Vegetable Chow Mein – Simple Vegan Blog


Vegetable chow mein, easy, super flavorful, and out of this world! One of my go-to dinner or lunch recipes, this dish is ready in just 20 minutes.

Photo of two bowls of vegetable chow mein

Vegetable chow mein, one of the easiest lunch or dinner recipes ever! I absolutely love Asian cuisine, because it’s flavorful and delicious and it’s actually super easy to veganize.

Besides, it is packed with lots of veggies and other ingredients that you probably already have in your pantry. This chow mein recipe really makes a great dish, and the best part is that it is ready in just 20 minutes.
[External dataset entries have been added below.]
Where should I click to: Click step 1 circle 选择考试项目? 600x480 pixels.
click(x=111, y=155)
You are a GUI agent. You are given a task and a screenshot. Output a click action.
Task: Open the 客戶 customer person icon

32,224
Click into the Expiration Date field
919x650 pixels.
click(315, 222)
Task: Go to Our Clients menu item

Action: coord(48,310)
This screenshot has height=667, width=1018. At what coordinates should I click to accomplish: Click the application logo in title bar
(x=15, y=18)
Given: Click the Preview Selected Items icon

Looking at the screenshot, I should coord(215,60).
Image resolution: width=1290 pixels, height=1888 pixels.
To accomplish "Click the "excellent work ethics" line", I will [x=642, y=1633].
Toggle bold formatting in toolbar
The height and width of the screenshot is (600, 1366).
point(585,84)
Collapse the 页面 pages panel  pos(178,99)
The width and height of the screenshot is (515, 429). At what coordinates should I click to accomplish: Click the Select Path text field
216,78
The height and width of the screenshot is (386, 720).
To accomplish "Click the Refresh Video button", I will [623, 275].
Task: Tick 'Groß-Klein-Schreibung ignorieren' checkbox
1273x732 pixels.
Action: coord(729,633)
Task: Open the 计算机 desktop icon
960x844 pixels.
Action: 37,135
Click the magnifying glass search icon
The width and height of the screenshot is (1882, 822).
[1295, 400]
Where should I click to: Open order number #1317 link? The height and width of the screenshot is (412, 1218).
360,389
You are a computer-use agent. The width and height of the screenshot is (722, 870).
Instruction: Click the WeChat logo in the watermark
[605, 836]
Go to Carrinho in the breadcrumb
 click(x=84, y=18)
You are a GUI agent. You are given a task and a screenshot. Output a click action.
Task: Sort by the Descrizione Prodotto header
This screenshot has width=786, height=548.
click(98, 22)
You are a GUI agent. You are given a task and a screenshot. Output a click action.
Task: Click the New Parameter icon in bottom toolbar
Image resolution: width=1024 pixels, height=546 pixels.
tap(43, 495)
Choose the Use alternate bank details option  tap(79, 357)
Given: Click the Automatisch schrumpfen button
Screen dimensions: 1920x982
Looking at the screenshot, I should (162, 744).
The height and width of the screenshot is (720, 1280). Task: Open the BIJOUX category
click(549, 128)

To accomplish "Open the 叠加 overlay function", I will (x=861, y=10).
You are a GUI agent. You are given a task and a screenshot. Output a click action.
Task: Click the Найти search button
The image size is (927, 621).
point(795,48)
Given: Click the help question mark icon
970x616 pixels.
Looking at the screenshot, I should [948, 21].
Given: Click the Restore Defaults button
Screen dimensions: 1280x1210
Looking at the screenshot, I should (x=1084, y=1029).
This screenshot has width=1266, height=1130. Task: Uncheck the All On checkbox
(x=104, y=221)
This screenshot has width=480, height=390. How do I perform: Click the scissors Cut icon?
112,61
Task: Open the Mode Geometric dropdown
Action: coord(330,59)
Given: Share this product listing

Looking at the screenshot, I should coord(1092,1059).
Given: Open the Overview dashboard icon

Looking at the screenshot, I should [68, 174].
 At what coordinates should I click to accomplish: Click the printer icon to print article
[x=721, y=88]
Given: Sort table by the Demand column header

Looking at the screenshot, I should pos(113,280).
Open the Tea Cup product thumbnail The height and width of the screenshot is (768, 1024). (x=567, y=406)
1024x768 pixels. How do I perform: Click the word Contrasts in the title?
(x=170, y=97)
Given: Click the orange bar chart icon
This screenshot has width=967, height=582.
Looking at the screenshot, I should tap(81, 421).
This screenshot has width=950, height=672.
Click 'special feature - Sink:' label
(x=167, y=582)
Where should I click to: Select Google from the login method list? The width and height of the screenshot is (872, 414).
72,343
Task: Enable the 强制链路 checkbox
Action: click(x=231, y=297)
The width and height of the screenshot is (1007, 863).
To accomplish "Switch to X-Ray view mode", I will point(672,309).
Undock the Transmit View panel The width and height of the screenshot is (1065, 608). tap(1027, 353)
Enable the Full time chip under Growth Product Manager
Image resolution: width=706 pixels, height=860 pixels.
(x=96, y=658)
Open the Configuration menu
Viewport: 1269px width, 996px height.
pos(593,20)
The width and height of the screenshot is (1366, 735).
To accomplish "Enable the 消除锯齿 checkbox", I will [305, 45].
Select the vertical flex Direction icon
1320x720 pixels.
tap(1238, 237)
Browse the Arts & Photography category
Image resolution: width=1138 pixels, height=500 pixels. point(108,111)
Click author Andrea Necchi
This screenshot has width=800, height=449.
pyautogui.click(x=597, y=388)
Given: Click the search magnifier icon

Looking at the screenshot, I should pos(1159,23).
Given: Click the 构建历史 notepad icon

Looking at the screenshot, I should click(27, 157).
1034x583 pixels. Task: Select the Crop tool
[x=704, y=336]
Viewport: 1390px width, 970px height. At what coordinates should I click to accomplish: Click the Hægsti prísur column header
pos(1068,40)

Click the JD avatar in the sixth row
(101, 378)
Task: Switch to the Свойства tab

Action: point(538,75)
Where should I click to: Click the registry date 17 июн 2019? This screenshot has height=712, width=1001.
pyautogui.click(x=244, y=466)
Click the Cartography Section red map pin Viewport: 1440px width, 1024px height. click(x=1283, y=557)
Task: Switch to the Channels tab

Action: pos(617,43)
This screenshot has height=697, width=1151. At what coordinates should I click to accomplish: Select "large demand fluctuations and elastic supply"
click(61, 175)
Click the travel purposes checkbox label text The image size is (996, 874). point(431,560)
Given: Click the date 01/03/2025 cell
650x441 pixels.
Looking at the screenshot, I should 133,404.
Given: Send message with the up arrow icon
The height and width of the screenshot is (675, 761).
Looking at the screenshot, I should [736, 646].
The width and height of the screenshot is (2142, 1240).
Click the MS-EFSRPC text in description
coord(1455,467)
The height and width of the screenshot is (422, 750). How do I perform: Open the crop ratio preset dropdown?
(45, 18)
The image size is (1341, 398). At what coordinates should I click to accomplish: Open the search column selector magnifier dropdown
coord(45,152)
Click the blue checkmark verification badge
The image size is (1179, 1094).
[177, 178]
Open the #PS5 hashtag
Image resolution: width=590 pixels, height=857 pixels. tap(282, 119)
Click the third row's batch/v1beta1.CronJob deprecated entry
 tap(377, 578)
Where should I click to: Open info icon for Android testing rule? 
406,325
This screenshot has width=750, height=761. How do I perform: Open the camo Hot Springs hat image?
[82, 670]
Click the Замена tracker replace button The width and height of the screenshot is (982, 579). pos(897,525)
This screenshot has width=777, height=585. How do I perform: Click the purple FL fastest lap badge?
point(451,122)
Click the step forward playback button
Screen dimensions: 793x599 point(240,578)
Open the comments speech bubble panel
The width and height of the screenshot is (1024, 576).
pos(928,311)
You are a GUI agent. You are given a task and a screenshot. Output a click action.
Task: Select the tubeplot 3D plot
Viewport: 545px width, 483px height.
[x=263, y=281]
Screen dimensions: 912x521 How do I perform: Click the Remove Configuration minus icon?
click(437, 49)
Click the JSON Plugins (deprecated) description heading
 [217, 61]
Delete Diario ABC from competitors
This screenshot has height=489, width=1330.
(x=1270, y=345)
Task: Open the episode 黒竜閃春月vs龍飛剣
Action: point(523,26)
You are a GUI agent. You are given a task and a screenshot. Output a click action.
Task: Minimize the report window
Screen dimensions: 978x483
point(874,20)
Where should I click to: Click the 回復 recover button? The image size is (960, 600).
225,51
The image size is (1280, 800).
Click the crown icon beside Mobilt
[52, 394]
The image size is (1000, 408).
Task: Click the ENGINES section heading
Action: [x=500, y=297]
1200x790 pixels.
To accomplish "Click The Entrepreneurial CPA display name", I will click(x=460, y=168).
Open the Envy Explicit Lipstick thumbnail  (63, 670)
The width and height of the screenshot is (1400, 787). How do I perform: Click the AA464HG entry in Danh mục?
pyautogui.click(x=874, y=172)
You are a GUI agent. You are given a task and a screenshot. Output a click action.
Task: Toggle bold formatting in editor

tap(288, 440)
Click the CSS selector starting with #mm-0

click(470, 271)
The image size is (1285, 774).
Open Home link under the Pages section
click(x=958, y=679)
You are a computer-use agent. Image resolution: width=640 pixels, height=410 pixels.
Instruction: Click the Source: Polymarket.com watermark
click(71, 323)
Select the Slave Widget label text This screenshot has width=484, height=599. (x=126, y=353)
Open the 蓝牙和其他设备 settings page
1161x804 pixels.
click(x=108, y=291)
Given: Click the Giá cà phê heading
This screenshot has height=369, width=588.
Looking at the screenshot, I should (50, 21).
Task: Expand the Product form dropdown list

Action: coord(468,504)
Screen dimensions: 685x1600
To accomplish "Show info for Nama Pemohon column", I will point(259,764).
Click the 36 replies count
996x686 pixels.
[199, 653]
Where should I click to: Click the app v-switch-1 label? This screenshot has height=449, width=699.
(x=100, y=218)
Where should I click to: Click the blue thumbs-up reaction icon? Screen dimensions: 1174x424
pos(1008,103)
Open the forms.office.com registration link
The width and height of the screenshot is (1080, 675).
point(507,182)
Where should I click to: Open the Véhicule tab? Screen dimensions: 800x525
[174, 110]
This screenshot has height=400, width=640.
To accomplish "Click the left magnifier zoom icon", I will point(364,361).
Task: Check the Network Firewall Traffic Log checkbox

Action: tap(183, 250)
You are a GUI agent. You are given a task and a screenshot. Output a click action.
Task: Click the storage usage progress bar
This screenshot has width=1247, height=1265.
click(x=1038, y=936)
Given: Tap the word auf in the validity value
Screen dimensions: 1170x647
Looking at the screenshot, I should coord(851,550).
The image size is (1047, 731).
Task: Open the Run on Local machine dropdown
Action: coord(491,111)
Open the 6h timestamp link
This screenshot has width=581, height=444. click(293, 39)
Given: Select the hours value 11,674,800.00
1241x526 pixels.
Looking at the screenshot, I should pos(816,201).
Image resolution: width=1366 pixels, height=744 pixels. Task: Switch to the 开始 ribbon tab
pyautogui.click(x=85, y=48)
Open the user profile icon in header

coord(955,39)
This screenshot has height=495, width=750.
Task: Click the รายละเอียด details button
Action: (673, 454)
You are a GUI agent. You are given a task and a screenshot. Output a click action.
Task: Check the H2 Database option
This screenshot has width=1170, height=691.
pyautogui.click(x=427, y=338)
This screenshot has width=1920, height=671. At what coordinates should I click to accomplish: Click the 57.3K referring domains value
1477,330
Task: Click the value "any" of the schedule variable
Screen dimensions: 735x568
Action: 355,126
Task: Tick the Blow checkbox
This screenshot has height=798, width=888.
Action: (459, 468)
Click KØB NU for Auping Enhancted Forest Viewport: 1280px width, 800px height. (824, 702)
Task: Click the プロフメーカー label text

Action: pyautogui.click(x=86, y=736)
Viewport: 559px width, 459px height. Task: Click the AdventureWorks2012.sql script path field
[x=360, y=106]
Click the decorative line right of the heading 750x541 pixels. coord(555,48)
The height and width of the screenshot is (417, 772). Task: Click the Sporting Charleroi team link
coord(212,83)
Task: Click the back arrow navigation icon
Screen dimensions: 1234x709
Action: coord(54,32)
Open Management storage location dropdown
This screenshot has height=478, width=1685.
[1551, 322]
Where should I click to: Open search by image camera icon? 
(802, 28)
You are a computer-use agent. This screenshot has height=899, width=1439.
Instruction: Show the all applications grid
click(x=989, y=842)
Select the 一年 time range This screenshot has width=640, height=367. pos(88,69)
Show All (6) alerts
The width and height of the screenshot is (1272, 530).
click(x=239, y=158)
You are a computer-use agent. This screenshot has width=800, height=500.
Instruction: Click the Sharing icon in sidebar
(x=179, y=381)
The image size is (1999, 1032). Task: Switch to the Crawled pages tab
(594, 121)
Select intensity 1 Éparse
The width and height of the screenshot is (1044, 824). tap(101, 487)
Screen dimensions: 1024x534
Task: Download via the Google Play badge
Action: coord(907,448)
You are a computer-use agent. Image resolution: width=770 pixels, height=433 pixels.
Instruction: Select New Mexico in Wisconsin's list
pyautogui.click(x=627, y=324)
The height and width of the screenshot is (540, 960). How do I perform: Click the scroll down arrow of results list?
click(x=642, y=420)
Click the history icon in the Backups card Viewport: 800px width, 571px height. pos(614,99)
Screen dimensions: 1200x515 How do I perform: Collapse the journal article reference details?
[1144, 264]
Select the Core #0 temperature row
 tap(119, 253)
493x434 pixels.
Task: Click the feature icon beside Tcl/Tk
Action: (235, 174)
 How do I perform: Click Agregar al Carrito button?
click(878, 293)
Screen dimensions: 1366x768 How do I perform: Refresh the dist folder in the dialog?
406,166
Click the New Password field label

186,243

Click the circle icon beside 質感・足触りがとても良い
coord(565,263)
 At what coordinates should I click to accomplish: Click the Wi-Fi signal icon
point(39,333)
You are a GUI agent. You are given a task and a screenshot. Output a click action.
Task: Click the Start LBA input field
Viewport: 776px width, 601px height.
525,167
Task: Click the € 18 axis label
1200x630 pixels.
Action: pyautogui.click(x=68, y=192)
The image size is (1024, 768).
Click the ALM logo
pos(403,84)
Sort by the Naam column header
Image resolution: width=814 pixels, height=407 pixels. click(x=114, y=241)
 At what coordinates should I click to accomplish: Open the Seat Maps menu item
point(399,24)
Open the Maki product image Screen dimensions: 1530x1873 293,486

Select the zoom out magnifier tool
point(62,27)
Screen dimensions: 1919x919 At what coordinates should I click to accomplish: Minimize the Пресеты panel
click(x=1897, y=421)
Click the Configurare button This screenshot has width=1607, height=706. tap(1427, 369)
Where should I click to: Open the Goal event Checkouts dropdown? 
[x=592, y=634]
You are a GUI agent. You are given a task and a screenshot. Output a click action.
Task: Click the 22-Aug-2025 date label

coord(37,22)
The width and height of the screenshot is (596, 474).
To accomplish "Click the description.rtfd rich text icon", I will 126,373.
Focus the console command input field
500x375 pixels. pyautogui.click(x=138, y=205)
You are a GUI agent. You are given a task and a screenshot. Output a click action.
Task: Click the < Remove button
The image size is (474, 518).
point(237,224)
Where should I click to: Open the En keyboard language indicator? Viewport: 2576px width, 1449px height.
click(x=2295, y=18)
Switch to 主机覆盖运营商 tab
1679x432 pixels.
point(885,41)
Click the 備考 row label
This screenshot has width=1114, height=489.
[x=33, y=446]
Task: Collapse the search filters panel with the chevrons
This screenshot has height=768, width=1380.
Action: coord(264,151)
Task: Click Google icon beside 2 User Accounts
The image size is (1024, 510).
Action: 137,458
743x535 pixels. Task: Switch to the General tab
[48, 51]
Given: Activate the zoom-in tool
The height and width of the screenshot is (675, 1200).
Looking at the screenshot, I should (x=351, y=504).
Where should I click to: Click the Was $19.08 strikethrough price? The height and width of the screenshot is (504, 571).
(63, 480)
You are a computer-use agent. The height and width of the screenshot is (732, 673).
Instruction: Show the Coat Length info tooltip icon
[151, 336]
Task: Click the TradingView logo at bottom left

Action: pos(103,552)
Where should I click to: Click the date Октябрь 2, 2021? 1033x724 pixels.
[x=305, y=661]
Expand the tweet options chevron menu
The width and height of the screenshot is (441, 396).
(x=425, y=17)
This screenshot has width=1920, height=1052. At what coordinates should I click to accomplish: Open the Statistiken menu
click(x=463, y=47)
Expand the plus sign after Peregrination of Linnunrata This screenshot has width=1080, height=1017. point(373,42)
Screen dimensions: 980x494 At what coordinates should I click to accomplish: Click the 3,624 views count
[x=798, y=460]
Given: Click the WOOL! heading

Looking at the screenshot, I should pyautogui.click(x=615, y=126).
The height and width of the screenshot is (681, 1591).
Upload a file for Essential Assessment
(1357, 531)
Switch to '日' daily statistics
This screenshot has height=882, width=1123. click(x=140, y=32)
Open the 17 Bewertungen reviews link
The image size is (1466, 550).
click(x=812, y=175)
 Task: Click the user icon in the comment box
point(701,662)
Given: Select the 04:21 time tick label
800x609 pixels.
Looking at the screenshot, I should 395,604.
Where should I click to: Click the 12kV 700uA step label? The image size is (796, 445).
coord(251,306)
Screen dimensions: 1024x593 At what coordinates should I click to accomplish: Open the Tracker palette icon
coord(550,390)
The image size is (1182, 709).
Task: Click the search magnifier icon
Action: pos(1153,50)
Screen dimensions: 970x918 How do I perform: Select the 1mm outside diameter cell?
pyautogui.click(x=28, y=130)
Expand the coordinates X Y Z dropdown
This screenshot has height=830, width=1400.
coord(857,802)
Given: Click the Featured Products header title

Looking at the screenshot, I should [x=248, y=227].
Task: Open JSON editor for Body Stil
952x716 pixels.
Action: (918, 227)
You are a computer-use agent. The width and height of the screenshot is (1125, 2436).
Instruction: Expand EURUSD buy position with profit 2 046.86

How to make vegetable chow mein

  • Cook the noodles according to package directions. Drain, rinse with cold water, and set aside.
  • Mix all the sauce ingredients in a small bowl until well combined, and set aside.
  • Heat the oil in a wok or large skillet and sautée the garlic a little bit. Stir continuously and add the remaining veggies.
  • Cook over high heat for about 2-3 minutes.
  • Add the cooked noodles and the sauce into the wok or skillet and cook for 1 minute, stirring continuously. 
  • Serve your vegetable chow mein immediately.
Close-up photo of two chopsticks with a bowl of vegetable chow mein

Vegetable chow mein ingredients and tips

  • Chow mein noodles: any type of noodles will do, but make sure your noodles are vegan. You could also use spaghetti noodles if it’s the only thing you can find.
  • Oil: feel free to use any type of oil. However, for this chow mein recipe I used extra virgin olive oil.
  • Garlic.
  • Red bell pepper.
  • Carrot.
  • Cabbage.
  • Mushrooms.
  • Green onions: if you can’t find them, you could use any other type of onion instead. However, green onions are the best option for this recipe.
  • Water.
  • Cornstarch: I’ve only made this vegetable chow mein using cornstarch, but other starches will probably work too.
  • Soy sauce or tamari: I used soy sauce, but tamari is a good gluten-free alternative. If you can’t eat soy, coconut aminos is a great substitute. You could also add the same amount of water or vegetable stock and add more salt.
  • Hoisin sauce.
  • Vinegar: I used rice vinegar, but any type of vinegar will do.
  • Maple or agave syrup: feel free to use any other type of sweetener. 
  • White pepper: black pepper will also work.
  • You can customize your chow mein recipe with some chopped tempeh bacon, fried tofu, baked tofu, tempeh, or seitan. On the other hand, you could also serve it with some vegan sausages.

Chow mein vs lo mein

If you’re wondering what is chow mein or what’s the difference between chow mein and lo mein, it is actually quite simple. To know what is chow mein you have to look at the size and texture of the noodles; chow mein noodles are thinner, while lo mein noodles are thicker and softer.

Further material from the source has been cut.